--- Record excerpts ---
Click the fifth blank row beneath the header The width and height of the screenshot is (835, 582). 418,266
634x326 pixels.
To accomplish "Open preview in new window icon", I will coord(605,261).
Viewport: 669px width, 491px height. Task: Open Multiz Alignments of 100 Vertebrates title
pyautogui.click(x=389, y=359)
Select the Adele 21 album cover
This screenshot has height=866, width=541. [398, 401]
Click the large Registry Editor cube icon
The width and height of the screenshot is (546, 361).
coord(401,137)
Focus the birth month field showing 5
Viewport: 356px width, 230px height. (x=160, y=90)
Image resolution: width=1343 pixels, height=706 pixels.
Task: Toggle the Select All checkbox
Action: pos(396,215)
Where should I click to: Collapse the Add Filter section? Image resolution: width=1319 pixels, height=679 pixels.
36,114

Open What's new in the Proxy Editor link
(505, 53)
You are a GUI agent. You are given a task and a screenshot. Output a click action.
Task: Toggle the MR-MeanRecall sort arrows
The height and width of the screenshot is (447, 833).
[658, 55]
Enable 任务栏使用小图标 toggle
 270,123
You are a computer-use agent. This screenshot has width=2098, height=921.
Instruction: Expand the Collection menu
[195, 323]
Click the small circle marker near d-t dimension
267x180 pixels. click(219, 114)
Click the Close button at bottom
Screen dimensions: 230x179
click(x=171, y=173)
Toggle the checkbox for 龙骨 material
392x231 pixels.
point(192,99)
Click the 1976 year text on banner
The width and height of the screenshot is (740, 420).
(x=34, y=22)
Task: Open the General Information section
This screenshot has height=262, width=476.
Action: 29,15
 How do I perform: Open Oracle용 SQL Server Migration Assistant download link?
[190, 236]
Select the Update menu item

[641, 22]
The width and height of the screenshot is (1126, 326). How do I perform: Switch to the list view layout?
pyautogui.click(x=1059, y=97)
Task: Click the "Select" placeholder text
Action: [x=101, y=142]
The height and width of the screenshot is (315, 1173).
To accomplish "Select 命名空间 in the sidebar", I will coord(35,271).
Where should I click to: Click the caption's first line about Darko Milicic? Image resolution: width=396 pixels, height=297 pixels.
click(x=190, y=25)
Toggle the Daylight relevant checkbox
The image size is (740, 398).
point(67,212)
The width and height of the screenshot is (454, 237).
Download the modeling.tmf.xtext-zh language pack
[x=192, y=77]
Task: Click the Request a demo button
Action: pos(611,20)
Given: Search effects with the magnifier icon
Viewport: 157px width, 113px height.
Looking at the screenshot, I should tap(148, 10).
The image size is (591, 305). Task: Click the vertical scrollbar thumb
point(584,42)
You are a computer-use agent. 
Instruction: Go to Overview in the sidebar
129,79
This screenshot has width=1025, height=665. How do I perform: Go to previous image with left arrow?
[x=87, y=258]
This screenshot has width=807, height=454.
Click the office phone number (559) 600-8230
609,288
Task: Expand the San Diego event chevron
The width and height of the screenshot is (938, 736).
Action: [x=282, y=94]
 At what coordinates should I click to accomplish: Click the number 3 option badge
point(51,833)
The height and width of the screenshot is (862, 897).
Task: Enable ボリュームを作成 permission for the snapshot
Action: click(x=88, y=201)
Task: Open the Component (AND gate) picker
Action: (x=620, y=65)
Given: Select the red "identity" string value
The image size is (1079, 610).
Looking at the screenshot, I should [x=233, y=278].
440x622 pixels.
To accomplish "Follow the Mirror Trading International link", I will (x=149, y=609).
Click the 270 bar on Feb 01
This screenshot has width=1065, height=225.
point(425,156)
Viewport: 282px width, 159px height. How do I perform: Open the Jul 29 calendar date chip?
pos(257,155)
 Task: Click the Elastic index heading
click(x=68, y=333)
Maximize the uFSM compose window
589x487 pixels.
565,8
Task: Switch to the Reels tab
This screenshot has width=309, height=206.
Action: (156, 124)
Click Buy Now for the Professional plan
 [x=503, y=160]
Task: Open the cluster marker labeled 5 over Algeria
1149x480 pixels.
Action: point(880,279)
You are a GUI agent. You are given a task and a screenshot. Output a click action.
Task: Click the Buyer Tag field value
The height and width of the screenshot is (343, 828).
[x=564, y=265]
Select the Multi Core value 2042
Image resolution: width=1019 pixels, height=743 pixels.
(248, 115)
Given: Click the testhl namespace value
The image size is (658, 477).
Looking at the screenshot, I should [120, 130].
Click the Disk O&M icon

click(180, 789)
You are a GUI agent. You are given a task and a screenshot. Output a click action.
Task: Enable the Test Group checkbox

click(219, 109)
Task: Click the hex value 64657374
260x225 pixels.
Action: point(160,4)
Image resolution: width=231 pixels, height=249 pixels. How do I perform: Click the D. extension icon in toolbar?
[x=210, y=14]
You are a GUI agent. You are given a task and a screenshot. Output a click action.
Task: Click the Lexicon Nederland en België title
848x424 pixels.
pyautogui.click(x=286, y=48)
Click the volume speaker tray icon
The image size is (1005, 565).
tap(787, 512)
---
# What to do:
Could you print, word for word, the line containing "Image resolution: width=231" and every line after it through the end of the records, and nothing else?

# Result of this exercise:
Image resolution: width=231 pixels, height=249 pixels. How do I perform: Click the D. extension icon in toolbar?
[x=210, y=14]
You are a GUI agent. You are given a task and a screenshot. Output a click action.
Task: Click the Lexicon Nederland en België title
848x424 pixels.
pyautogui.click(x=286, y=48)
Click the volume speaker tray icon
The image size is (1005, 565).
tap(787, 512)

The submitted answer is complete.